You wake up. You roll (or spring) out of bed to start your day. Maybe your first step is starting the coffee. Or maybe it’s brushing your teeth or using the toilet. Regardless of what you do first, each of these morning habits has one thing in common: they all require water.
Let’s talk about Texas water.
We are lucky in Texas. Our great state has fourteen major rivers and 11,247 named streams identified by the U.S. Geological Survey. The combined length of all streams and rivers totals 80,000 miles. From the Chihuahuan Desert in far West Texas to the bluebonnet pastures of the Hill Country, Texas rivers provide beauty, life, and recreation to the people and wildlife who live across the state.

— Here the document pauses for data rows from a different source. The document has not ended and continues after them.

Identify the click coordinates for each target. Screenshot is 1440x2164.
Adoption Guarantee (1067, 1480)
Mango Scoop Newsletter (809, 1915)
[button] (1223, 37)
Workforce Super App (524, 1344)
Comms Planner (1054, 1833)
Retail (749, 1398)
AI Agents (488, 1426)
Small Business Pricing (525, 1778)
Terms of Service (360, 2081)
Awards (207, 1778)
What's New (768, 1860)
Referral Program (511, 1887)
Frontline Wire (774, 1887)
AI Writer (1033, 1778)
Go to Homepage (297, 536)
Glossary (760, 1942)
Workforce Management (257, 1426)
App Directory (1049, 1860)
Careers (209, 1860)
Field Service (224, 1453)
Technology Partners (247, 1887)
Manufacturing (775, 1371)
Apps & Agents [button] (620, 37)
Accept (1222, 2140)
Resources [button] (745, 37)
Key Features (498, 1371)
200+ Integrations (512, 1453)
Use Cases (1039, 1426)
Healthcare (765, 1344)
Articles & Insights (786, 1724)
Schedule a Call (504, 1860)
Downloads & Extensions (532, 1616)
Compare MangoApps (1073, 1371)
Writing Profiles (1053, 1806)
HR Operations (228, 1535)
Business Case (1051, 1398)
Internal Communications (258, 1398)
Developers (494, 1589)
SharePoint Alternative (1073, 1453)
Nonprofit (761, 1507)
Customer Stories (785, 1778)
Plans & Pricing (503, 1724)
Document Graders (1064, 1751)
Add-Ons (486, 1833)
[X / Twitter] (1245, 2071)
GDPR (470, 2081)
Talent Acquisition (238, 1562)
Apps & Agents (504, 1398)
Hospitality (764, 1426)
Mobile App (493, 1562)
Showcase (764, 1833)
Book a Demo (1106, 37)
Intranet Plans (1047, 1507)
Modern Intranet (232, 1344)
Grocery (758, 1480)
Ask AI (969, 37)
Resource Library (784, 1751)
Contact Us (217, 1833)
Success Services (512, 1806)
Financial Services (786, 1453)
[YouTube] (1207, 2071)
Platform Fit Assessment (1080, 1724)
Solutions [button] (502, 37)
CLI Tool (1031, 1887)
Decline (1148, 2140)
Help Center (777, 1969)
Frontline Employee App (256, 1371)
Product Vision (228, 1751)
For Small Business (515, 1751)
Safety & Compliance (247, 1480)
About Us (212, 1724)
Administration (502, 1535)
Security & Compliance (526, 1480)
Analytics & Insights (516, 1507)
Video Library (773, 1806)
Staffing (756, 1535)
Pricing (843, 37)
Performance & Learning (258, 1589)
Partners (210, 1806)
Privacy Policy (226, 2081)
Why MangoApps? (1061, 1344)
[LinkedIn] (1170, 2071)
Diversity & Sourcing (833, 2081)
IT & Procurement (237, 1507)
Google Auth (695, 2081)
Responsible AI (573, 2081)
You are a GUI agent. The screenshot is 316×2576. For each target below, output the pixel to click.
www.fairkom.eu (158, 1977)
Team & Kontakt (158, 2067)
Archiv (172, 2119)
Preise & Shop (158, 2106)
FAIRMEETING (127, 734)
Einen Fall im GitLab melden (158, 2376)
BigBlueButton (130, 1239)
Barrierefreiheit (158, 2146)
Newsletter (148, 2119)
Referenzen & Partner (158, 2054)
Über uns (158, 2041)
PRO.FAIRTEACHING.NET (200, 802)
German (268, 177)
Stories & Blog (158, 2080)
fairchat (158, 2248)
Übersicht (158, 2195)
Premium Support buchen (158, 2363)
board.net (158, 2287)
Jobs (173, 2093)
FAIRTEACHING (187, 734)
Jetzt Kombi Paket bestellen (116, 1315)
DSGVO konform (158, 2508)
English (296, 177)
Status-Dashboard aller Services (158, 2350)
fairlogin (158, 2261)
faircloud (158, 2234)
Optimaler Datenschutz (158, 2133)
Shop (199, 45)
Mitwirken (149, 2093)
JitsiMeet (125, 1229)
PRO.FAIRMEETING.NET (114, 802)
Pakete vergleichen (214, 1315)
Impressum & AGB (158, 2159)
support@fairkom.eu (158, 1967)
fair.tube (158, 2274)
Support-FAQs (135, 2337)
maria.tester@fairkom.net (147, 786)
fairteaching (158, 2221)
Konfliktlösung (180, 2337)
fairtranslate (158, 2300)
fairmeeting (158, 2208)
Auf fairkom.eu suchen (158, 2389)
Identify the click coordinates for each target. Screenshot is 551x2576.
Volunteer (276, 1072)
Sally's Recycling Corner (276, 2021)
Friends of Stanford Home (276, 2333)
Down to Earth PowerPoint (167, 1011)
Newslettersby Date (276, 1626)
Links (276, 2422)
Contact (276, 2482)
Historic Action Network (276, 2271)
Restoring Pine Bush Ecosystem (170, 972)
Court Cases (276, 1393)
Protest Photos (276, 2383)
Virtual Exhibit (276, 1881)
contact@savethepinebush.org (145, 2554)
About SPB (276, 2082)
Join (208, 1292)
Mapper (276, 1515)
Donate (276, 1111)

Another job that rivers have is water supply. Texas rivers feed many of our state reservoirs. In fact, 188 major reservoirs provide drinking water and recreation to millions of people every day. While surface water may be the most obvious component of our recreation and water supply story, groundwater is another key water source for our state. There are nine major aquifers and 21 minor aquifers that supply Texas with groundwater.
What’s the problem?
Even though Texas is a water-filled state, increased population numbers are adding to a strain on total water supply. Existing supplies are expected to decline by approximately 11 percent between 2020 and 2070. On the flip side, water demand is expected to increase by 17 percent in the same time frame. In 2020, Texas will be relying on surface water for half of its water supply and groundwater for the rest in order to meet state water demands. Many areas of the state are proactively implementing more efficient water conservation practices and utilizing the latest technologies like brackish desalination and aquifer storage and recovery (ASR) to diversify their water portfolio.
Where does land conservation come in?
While 47 percent of the state currently suffers from some form of drought, Texas has also been experiencing serious flooding from extreme storms. In terms of managing rainfall, land conservation becomes a critical component. Good land management (with vegetative material in mind) helps prevent erosion of river banks by slowing down runoff. Tall, native grasses and trees help absorb more water before it can rush to the edge of a river bank. Too much rain is difficult to manage in any form, but good land conservation helps protect from erosion and improves water quality by acting as a natural filter for surface water and groundwater.
What can YOU do?
While there will always be variables like population growth and extreme weather to consider, we can all choose to be more informed about our water sources and how we use water every day. Think for a moment how you use water daily. Sure, there’s the usual faucet and toilet scenario, but what about the food you’re eating? Or the clothes you’re wearing? Water is part of everything we consume, whether in the production phase or in a product’s final consumption phase. It’s important to stay informed and to be intentional with your water use. I challenge you to simply think about where your water originates. If you’re not sure where your water comes from, then I challenge you to find out. Remember, we are all Texans at the end of the day, and we all have a part in ensuring there is plenty of clean water to enjoy for years to come.